The records Start Marker

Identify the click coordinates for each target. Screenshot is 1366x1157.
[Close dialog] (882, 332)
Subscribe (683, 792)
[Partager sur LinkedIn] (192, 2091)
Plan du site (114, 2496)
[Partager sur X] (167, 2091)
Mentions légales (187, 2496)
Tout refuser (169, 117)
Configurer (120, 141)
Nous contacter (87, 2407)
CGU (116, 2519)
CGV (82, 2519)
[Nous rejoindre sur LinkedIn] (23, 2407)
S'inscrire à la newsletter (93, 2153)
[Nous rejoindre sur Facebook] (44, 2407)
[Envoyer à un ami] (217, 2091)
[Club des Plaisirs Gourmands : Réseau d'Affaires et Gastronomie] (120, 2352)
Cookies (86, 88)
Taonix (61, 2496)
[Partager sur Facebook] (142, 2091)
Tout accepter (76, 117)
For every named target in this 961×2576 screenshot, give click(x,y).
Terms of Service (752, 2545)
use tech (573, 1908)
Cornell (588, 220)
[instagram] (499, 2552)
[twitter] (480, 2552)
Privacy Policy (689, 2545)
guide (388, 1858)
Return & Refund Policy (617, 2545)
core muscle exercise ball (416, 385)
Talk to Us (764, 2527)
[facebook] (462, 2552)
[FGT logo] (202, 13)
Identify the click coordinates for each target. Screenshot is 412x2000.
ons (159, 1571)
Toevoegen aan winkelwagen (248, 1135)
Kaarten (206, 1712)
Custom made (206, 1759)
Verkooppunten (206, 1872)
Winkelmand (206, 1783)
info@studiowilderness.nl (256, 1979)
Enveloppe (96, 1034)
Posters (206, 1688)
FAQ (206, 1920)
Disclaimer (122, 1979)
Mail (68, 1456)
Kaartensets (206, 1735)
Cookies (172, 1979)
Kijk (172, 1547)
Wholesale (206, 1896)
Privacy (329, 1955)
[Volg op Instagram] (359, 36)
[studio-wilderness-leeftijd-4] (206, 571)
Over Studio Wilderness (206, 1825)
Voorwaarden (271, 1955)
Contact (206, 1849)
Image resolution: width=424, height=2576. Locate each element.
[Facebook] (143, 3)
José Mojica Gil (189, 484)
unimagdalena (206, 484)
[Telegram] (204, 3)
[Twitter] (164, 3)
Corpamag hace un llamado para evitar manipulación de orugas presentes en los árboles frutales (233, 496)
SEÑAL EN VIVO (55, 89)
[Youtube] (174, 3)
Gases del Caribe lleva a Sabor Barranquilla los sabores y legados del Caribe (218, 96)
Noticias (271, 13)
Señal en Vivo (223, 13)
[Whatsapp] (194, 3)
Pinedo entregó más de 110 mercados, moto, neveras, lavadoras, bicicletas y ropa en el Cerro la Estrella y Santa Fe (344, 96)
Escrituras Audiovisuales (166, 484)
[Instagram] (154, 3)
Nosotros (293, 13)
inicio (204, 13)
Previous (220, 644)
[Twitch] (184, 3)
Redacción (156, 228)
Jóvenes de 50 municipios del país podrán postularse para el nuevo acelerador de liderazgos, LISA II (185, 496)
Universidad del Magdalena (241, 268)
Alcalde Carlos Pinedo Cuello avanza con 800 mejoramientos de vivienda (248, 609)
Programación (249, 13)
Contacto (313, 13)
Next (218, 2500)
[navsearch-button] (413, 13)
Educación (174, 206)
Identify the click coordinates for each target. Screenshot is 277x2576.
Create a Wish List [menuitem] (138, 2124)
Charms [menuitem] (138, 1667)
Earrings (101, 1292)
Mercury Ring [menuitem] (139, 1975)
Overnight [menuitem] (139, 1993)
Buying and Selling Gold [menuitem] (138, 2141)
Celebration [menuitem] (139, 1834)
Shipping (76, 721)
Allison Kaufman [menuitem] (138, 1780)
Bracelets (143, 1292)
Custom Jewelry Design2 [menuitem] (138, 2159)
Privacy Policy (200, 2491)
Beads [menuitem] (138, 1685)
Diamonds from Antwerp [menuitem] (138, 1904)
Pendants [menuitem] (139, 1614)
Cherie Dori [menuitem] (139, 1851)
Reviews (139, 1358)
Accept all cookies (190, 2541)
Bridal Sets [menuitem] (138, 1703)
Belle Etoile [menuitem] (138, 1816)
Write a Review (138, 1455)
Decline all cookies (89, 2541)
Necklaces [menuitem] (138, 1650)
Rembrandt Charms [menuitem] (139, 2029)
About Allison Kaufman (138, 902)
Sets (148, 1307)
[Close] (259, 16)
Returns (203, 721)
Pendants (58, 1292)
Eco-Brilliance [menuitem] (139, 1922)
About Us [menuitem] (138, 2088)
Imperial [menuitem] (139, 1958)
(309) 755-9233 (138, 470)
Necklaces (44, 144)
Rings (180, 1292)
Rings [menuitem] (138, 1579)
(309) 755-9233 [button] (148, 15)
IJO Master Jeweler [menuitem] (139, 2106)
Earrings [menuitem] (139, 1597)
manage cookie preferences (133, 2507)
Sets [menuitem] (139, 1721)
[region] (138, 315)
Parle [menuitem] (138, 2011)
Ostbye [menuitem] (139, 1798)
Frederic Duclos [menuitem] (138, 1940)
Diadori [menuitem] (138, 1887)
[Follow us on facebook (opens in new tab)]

The records End Marker

What you need to do
Your task is to repeat the data exactly; please include every line.

Completed task
Identify the click coordinates for each target. Screenshot is 1366x1157.
[Close dialog] (882, 332)
Subscribe (683, 792)
[Partager sur LinkedIn] (192, 2091)
Plan du site (114, 2496)
[Partager sur X] (167, 2091)
Mentions légales (187, 2496)
Tout refuser (169, 117)
Configurer (120, 141)
Nous contacter (87, 2407)
CGU (116, 2519)
CGV (82, 2519)
[Nous rejoindre sur LinkedIn] (23, 2407)
S'inscrire à la newsletter (93, 2153)
[Nous rejoindre sur Facebook] (44, 2407)
[Envoyer à un ami] (217, 2091)
[Club des Plaisirs Gourmands : Réseau d'Affaires et Gastronomie] (120, 2352)
Cookies (86, 88)
Taonix (61, 2496)
[Partager sur Facebook] (142, 2091)
Tout accepter (76, 117)
For every named target in this 961×2576 screenshot, give click(x,y).
Terms of Service (752, 2545)
use tech (573, 1908)
Cornell (588, 220)
[instagram] (499, 2552)
[twitter] (480, 2552)
Privacy Policy (689, 2545)
guide (388, 1858)
Return & Refund Policy (617, 2545)
core muscle exercise ball (416, 385)
Talk to Us (764, 2527)
[facebook] (462, 2552)
[FGT logo] (202, 13)
Identify the click coordinates for each target. Screenshot is 412x2000.
ons (159, 1571)
Toevoegen aan winkelwagen (248, 1135)
Kaarten (206, 1712)
Custom made (206, 1759)
Verkooppunten (206, 1872)
Winkelmand (206, 1783)
info@studiowilderness.nl (256, 1979)
Enveloppe (96, 1034)
Posters (206, 1688)
FAQ (206, 1920)
Disclaimer (122, 1979)
Mail (68, 1456)
Kaartensets (206, 1735)
Cookies (172, 1979)
Kijk (172, 1547)
Wholesale (206, 1896)
Privacy (329, 1955)
[Volg op Instagram] (359, 36)
[studio-wilderness-leeftijd-4] (206, 571)
Over Studio Wilderness (206, 1825)
Voorwaarden (271, 1955)
Contact (206, 1849)
Image resolution: width=424, height=2576. Locate each element.
[Facebook] (143, 3)
José Mojica Gil (189, 484)
unimagdalena (206, 484)
[Telegram] (204, 3)
[Twitter] (164, 3)
Corpamag hace un llamado para evitar manipulación de orugas presentes en los árboles frutales (233, 496)
SEÑAL EN VIVO (55, 89)
[Youtube] (174, 3)
Gases del Caribe lleva a Sabor Barranquilla los sabores y legados del Caribe (218, 96)
Noticias (271, 13)
Señal en Vivo (223, 13)
[Whatsapp] (194, 3)
Pinedo entregó más de 110 mercados, moto, neveras, lavadoras, bicicletas y ropa en el Cerro la Estrella y Santa Fe (344, 96)
Escrituras Audiovisuales (166, 484)
[Instagram] (154, 3)
Nosotros (293, 13)
inicio (204, 13)
Previous (220, 644)
[Twitch] (184, 3)
Redacción (156, 228)
Jóvenes de 50 municipios del país podrán postularse para el nuevo acelerador de liderazgos, LISA II (185, 496)
Universidad del Magdalena (241, 268)
Alcalde Carlos Pinedo Cuello avanza con 800 mejoramientos de vivienda (248, 609)
Programación (249, 13)
Contacto (313, 13)
Next (218, 2500)
[navsearch-button] (413, 13)
Educación (174, 206)
Identify the click coordinates for each target. Screenshot is 277x2576.
Create a Wish List [menuitem] (138, 2124)
Charms [menuitem] (138, 1667)
Earrings (101, 1292)
Mercury Ring [menuitem] (139, 1975)
Overnight [menuitem] (139, 1993)
Buying and Selling Gold [menuitem] (138, 2141)
Celebration [menuitem] (139, 1834)
Shipping (76, 721)
Allison Kaufman [menuitem] (138, 1780)
Bracelets (143, 1292)
Custom Jewelry Design2 [menuitem] (138, 2159)
Privacy Policy (200, 2491)
Beads [menuitem] (138, 1685)
Diamonds from Antwerp [menuitem] (138, 1904)
Pendants [menuitem] (139, 1614)
Cherie Dori [menuitem] (139, 1851)
Reviews (139, 1358)
Accept all cookies (190, 2541)
Bridal Sets [menuitem] (138, 1703)
Belle Etoile [menuitem] (138, 1816)
Write a Review (138, 1455)
Decline all cookies (89, 2541)
Necklaces [menuitem] (138, 1650)
Rembrandt Charms [menuitem] (139, 2029)
About Allison Kaufman (138, 902)
Sets (148, 1307)
[Close] (259, 16)
Returns (203, 721)
Pendants (58, 1292)
Eco-Brilliance [menuitem] (139, 1922)
About Us [menuitem] (138, 2088)
Imperial [menuitem] (139, 1958)
(309) 755-9233 (138, 470)
Necklaces (44, 144)
Rings (180, 1292)
Rings [menuitem] (138, 1579)
(309) 755-9233 [button] (148, 15)
IJO Master Jeweler [menuitem] (139, 2106)
Earrings [menuitem] (139, 1597)
manage cookie preferences (133, 2507)
Sets [menuitem] (139, 1721)
[region] (138, 315)
Parle [menuitem] (138, 2011)
Ostbye [menuitem] (139, 1798)
Frederic Duclos [menuitem] (138, 1940)
Diadori [menuitem] (138, 1887)
[Follow us on facebook (opens in new tab)]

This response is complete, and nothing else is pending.